As economic sanctions and weak investment take their toll on the Russian economy, the growth of the country’s GDP this year is expected to slow to 1 percent from 1.2 percent projected in June, the World Bank said on Wednesday, according to Reuters.
This is the fourth time this year that the Washington-based global financial institution has revised its forecast for Russia downwards.
“Growth in Russia is projected to decelerate to 1.0 percent in 2019, down from a six-year high of 2.3 percent in 2018. The slowdown stems from multiple factors, which are compounded by the continuation of international economic sanctions,” the World Bank said in its latest Europe and Central Asia Economic Update. “The slowdown stems from multiple factors, which are compounded by the continuation of international economic sanctions.”
“Weaker-than-expected growth in Russia could potentially spill over to Central Europe, Eastern Europe, and the South Caucasus, all of which maintain close trade and financial linkages with it,” the document reads.
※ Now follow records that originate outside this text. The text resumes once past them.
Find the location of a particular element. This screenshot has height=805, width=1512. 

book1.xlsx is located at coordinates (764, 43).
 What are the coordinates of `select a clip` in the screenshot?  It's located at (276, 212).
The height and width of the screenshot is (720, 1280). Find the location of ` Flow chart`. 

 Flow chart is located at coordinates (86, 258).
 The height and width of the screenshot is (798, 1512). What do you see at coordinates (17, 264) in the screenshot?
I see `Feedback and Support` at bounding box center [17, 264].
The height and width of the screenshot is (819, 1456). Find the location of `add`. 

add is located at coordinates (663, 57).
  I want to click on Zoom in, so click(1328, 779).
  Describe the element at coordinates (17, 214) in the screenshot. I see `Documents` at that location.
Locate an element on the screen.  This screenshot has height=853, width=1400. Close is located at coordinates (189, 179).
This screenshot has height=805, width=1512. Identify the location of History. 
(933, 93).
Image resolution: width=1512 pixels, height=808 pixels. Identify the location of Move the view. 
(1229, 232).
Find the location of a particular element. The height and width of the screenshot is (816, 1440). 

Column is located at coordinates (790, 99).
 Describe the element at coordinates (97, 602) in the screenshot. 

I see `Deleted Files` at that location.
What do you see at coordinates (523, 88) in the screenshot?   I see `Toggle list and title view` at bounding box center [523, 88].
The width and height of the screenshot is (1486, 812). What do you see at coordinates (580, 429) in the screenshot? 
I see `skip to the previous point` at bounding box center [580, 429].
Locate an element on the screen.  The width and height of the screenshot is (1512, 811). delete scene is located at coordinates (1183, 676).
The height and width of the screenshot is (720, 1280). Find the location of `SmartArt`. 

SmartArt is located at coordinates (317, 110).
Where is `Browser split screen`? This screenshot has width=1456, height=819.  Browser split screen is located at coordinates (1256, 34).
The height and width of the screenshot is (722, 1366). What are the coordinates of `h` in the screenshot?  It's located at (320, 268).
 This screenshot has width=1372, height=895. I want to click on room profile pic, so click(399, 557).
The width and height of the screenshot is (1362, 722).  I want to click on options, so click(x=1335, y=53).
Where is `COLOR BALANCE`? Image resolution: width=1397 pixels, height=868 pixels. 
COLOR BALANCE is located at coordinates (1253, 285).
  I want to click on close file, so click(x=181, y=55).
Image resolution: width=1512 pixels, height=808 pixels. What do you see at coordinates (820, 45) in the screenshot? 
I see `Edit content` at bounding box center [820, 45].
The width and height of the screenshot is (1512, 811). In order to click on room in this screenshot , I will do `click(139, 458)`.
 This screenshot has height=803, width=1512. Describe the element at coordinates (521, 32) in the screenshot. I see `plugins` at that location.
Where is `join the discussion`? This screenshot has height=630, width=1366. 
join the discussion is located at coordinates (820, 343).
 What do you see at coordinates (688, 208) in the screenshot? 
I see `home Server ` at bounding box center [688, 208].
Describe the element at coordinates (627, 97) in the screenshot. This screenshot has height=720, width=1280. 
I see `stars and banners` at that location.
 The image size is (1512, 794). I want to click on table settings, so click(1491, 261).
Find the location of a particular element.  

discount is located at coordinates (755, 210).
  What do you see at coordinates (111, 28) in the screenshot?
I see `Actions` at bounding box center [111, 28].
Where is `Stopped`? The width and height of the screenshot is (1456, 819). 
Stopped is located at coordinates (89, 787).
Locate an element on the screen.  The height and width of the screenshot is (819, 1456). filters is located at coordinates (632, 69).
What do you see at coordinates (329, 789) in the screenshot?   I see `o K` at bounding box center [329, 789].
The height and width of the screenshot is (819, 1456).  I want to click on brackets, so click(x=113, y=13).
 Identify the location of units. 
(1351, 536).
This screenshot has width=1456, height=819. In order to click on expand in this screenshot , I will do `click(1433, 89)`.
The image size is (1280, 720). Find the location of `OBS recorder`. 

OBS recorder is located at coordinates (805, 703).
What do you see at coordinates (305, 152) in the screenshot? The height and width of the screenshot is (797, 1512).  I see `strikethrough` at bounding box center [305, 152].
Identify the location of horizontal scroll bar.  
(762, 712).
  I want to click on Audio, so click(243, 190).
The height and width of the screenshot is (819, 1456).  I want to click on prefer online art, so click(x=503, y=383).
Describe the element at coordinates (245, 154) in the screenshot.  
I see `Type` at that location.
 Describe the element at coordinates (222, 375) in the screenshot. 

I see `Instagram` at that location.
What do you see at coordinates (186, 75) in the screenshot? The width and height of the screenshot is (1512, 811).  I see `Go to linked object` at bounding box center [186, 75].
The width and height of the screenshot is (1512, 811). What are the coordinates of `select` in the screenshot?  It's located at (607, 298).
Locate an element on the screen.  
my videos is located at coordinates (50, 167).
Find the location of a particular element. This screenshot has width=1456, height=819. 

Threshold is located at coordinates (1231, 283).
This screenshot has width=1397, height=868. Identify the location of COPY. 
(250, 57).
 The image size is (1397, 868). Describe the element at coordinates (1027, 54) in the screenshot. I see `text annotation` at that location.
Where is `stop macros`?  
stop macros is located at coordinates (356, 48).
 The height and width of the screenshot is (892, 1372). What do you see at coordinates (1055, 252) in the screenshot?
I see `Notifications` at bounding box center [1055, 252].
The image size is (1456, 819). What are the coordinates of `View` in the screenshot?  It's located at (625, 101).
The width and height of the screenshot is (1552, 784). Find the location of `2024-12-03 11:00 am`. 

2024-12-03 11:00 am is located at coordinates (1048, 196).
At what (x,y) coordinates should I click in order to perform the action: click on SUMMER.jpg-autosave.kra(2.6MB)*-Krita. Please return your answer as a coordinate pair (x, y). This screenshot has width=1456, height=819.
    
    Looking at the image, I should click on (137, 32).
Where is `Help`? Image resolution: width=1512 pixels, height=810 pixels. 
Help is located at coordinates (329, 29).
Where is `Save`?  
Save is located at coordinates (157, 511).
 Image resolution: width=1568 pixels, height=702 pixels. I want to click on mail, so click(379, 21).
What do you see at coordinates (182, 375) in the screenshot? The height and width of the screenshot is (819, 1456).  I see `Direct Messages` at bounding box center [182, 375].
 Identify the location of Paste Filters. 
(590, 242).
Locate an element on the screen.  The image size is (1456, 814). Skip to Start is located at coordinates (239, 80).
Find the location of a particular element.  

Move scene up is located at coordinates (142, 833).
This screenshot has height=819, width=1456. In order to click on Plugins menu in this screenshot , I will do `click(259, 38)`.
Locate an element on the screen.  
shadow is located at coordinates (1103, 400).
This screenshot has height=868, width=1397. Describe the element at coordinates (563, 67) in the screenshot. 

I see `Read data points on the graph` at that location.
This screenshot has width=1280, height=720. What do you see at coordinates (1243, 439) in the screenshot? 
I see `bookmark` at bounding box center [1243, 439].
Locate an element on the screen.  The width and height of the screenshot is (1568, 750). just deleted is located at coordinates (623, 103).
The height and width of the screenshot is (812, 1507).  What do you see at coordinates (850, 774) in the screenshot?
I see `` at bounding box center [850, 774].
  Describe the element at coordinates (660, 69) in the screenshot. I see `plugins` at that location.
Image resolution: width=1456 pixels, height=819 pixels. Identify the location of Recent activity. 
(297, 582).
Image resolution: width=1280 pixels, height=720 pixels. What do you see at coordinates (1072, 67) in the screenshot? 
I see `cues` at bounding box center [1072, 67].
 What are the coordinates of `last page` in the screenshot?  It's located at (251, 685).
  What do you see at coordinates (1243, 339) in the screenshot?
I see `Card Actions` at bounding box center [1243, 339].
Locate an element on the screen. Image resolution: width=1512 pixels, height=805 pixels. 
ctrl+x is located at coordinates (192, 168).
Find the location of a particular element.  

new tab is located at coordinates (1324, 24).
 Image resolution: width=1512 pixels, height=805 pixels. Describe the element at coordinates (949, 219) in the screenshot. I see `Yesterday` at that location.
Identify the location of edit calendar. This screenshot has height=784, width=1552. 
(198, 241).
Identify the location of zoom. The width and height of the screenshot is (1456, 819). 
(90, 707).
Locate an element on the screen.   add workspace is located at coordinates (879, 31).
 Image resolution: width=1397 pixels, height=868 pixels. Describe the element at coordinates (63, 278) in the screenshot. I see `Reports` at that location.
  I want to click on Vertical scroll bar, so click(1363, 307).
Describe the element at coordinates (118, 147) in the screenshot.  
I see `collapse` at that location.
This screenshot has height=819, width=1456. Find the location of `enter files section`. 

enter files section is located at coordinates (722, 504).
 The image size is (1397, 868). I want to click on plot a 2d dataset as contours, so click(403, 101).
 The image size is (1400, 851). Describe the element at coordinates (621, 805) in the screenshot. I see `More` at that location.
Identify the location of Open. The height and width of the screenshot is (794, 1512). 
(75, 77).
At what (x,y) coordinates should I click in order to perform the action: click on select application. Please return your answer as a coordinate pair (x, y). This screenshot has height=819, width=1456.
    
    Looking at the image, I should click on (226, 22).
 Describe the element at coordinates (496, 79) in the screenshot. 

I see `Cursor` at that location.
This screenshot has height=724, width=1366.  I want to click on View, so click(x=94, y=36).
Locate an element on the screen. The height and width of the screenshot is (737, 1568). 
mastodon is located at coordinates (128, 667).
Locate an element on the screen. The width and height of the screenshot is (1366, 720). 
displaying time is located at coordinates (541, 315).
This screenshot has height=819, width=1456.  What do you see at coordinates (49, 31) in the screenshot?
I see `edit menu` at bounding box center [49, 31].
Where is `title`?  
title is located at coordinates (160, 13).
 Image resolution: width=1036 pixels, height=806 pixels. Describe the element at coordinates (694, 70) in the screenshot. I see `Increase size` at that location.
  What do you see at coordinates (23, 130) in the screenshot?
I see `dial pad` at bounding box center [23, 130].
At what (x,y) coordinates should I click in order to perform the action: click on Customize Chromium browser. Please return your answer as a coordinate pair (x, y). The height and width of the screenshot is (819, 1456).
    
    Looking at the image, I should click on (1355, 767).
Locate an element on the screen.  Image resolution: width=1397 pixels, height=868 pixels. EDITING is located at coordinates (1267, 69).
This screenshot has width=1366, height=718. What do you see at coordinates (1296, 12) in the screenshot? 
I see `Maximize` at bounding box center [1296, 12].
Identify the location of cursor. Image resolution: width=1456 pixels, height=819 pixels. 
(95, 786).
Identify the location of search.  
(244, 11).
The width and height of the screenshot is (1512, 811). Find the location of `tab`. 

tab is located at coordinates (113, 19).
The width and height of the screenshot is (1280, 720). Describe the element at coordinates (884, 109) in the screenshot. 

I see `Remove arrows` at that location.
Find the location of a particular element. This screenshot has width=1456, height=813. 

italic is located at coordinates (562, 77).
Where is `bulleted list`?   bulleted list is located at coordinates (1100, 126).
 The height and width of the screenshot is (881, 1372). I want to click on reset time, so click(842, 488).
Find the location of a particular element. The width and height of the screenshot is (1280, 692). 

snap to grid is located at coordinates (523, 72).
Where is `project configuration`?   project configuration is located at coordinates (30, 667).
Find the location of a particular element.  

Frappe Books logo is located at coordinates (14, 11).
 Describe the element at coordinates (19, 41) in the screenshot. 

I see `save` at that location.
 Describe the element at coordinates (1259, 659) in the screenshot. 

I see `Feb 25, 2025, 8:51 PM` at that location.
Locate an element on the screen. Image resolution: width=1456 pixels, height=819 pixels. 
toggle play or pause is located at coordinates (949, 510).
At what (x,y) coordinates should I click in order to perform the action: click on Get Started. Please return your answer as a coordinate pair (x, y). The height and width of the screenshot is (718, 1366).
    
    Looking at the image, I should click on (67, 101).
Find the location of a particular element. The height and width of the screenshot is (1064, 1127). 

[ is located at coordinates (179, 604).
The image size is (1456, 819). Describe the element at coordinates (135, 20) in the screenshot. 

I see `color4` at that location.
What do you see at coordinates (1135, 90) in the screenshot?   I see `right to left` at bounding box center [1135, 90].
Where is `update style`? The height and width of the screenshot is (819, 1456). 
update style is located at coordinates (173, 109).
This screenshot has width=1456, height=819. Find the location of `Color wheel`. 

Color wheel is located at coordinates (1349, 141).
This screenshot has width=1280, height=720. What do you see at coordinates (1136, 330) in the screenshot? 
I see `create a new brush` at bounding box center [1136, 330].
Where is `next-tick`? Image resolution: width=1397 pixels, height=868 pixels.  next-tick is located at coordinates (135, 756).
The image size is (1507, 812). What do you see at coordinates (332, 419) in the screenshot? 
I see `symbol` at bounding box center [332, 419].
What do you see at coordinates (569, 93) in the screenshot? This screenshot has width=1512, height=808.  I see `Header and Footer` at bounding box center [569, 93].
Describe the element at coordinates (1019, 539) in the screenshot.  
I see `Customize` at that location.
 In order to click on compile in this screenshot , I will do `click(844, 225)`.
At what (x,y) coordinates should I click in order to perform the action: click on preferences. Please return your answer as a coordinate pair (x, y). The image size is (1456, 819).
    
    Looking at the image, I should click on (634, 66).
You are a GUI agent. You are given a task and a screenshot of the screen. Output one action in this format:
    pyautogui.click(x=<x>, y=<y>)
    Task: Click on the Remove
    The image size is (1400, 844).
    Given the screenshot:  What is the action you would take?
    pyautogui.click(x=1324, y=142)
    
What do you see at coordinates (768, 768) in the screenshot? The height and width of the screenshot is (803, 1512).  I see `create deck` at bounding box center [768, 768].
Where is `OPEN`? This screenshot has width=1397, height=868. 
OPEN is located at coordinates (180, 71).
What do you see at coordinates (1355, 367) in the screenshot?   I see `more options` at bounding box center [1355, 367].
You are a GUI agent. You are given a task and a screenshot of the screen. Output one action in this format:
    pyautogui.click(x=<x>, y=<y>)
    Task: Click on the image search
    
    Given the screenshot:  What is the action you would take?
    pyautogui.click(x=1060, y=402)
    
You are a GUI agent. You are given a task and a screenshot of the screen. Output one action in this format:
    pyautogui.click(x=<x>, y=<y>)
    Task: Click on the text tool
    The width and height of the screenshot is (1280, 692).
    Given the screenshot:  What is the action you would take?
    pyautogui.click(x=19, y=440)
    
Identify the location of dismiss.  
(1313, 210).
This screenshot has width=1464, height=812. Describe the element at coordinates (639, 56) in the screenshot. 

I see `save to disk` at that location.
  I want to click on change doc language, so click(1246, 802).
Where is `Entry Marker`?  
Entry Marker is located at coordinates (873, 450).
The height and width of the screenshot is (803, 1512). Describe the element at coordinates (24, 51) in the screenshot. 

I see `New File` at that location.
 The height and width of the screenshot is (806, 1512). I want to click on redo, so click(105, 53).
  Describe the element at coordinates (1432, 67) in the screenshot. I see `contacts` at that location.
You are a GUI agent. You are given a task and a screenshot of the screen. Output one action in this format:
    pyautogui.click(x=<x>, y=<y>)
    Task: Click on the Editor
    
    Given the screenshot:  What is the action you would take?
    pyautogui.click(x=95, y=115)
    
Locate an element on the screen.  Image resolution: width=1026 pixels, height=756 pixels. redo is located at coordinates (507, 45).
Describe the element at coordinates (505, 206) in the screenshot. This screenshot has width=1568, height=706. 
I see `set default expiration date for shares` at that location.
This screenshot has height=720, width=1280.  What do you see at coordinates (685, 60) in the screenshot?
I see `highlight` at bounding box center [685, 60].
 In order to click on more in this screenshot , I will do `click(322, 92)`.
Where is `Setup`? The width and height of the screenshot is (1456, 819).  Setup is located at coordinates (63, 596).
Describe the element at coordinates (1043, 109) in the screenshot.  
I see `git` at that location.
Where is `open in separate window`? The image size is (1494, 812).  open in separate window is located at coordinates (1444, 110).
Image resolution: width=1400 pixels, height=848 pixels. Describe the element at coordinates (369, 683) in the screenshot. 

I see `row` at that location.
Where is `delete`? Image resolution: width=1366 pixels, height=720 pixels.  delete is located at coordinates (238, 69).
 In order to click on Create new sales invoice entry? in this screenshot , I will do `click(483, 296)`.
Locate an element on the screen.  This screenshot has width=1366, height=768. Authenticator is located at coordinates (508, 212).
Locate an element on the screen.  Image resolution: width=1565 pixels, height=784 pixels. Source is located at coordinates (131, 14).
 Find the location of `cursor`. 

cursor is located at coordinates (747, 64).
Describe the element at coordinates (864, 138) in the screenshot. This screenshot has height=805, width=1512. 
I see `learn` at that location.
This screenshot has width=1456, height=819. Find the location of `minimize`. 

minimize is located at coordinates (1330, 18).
The World Bank, in a report on Europe and Central Asia, also said it has lowered Russia’s 2020 GDP growth forecast to 1.7% from 1.8% predicted earlier.
“Growth in the emerging and developing countries of Europe and Central Asia is expected to slow to 1.8 percent in 2019 (down from 3.2 percent in 2018), a four-year low. However, aggregate growth figures mask the diversity of performance across the region,” the World Bank said. “Regional growth was hindered by marked weakness in Turkey, which suffered from substantial financial market stress, as well as sluggish activity in the Russian Federation amid oil production cuts. But there was robust growth in other parts of the region, such as Central Europe and Central Asia, as well as the South Caucasus.”